Although the prime minister had to be in Whitehall that day, on his return many of the issues still open for what we envisaged would be a hard negotiation (on financing for African development and new low emissions technology development) had disappeared. Blair’s fellow leaders recognised the need for the G8 meeting to be, and be seen to be, a success for the international geopolitical order.

So, on July 8, in front of the world’s media, the Gleneagles communiqué on climate change and Africa was signed, very publicly, by all the G8 leaders coming up to the lectern in turn. It was a piece of high political theatre unprecedented at such meetings. A colleague of mine, having been tasked with finding a suitable fountain pen for eight rather powerful signatures, kept it.

Building momentum

A Conservative British prime minister, Harold Macmillan, was once asked what was the most difficult thing about his job. “Events, dear boy, events,” was his alleged response.

No matter how much any leader might prepare and seek to spend time and political capital on his or her priorities, events cannot be ignored. Events, be they severe climate events such as Typhoon Haiyan and Hurricane Sandy, or policy decisions such as China’s commitment that its emissions will peak in less than 15 years, or the G7 agreeing to phase out fuels by the end of the century, have drawn heads of state back to the issue.

Prior to Friday, the momentum behind reaching a more adequate international agreement on climate change was already significant.

States have presented their emissions reduction commitments prior to the meeting (through their “Intended Nationally Determined Contributions”).

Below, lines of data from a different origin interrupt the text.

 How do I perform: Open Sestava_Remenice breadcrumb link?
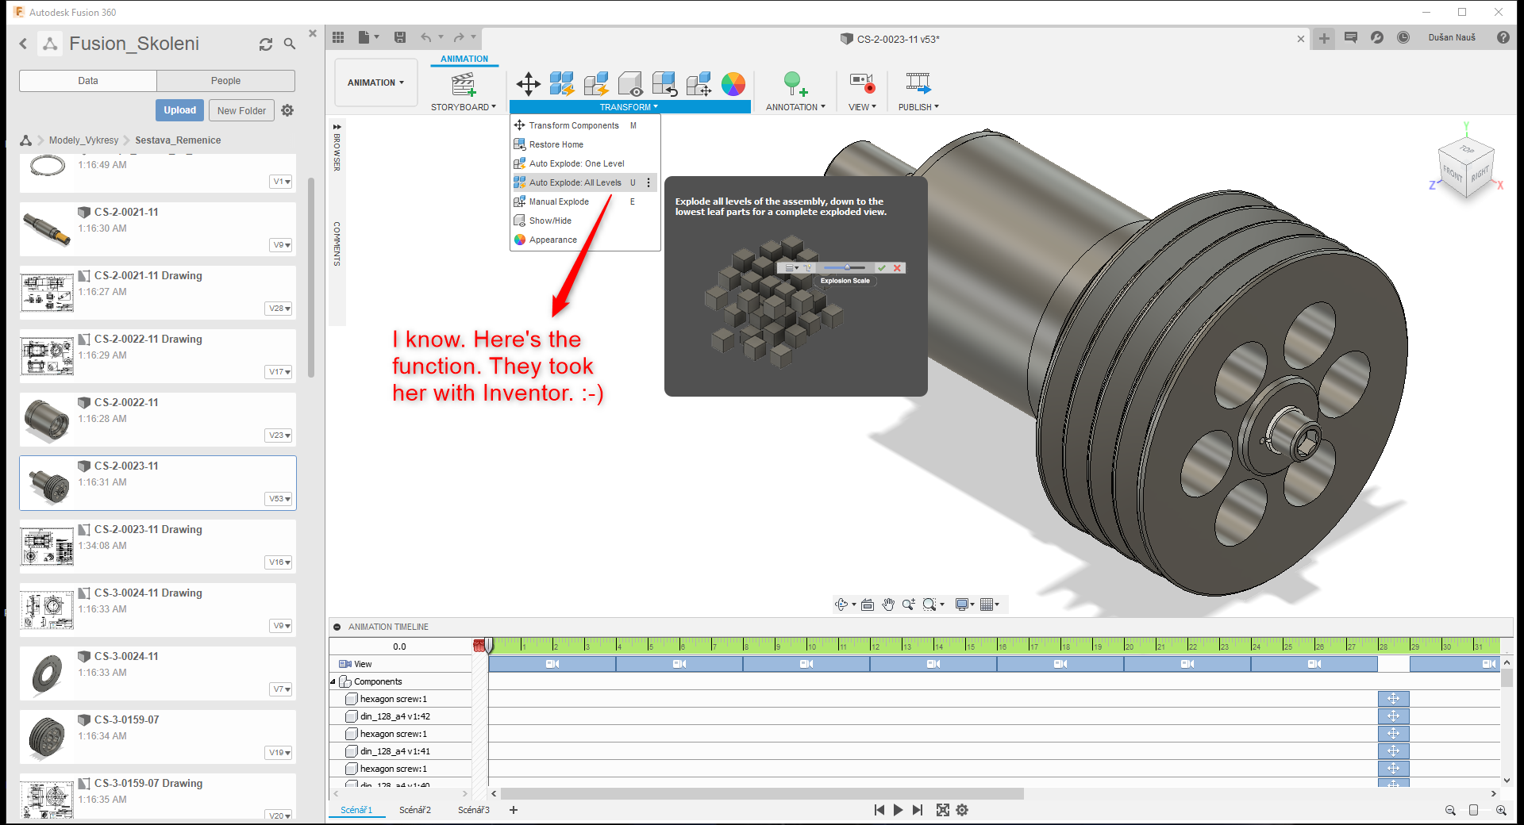(178, 140)
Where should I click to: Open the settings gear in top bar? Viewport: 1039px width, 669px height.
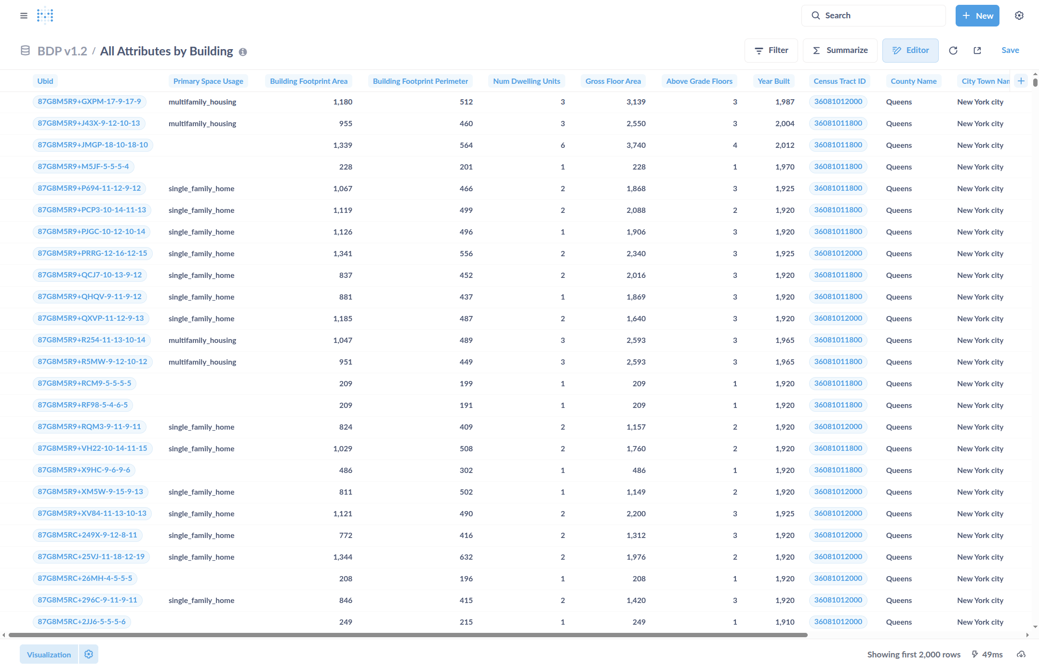(x=1019, y=15)
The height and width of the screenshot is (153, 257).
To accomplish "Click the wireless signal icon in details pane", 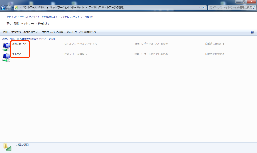I will click(x=8, y=147).
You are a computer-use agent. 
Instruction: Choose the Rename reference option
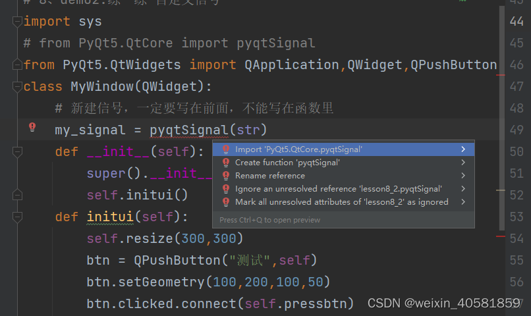point(270,176)
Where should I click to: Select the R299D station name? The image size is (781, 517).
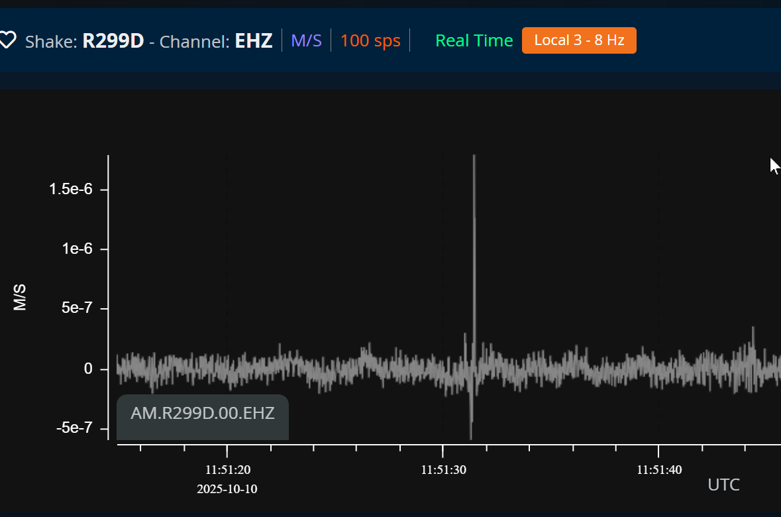click(x=113, y=41)

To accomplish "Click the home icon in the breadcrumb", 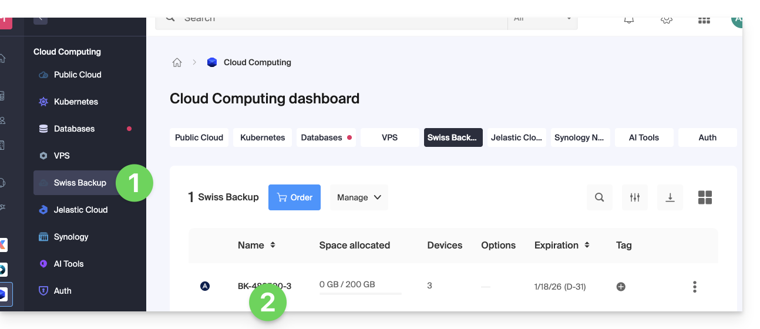I will tap(177, 63).
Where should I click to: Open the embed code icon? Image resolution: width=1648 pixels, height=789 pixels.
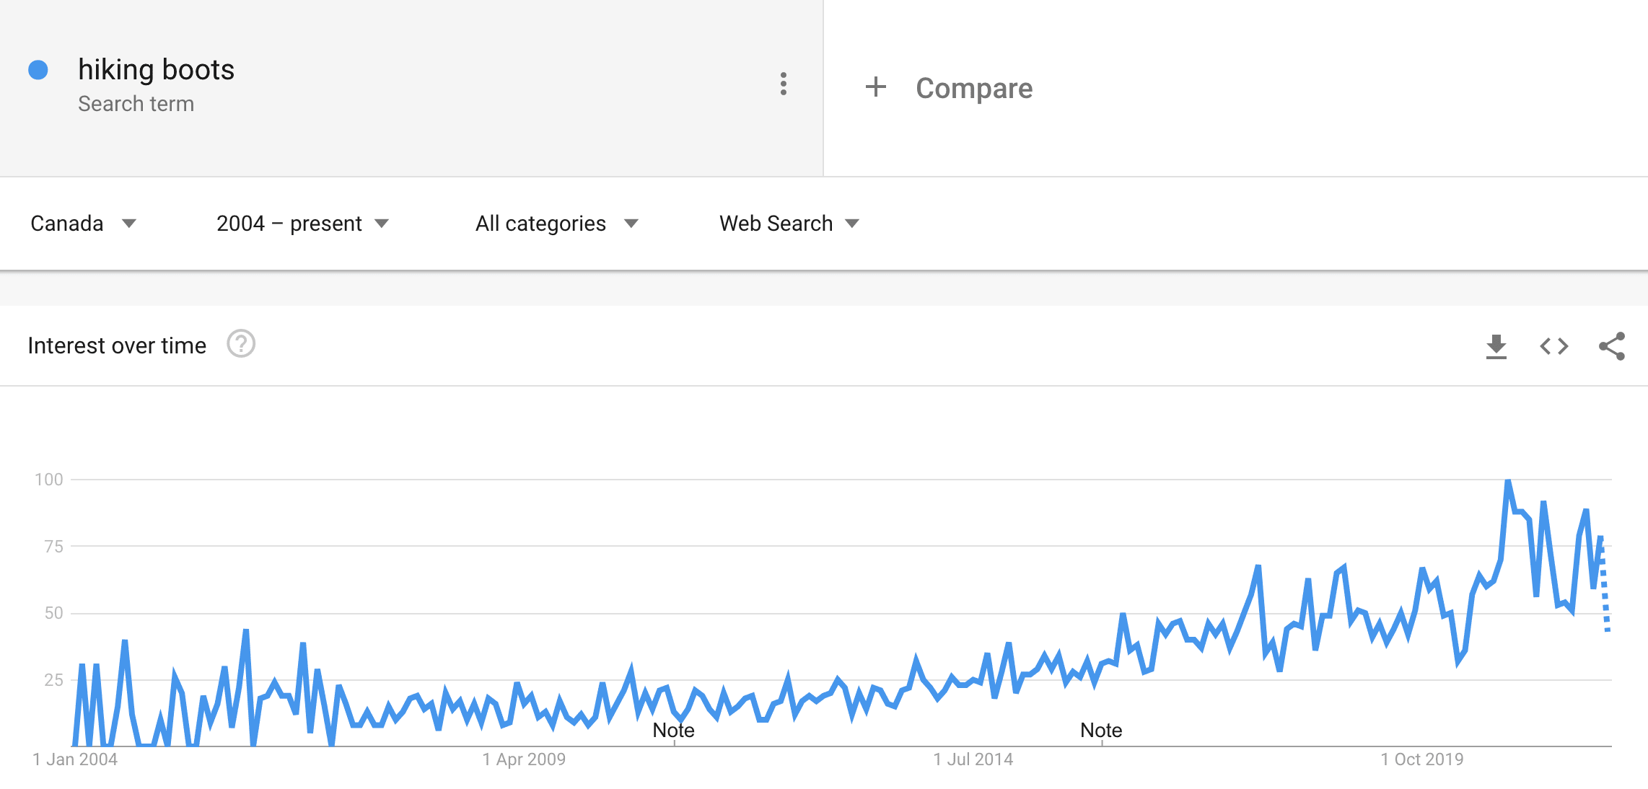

The United Nations Framework Convention on Climate Change has also learnt important lessons from previous meetings.

US President Barack Obama, Chinese President Xi Jinping, and German Chancellor Angela Merkel are all coming to Paris having committed themselves to significant and ambitious domestic climate policies. They aren’t coming to Paris to negotiate what might be achieved, they are focused on ensuring a supportive international policy environment that will assist the how: namely the effective implementation of what is committed to internationally and a process for supporting further policy ambition.

One perverse consequence of the horror of Friday night might be that it provides further incentive for demonstrated unity and agreement at the Paris climate change conference. With France, President Hollande and his highly able Foreign Minister Laurent Fabius, presiding over the conference, the world community might now be more well disposed to helping achieve a clear, symbolic and positive success. Both for France, and as a potent demonstration of the enduring effectiveness of international diplomatic process.

Out of the darkness of last Friday night in Paris an ambitious and meaningful climate agreement might just provide some positive and enduring light.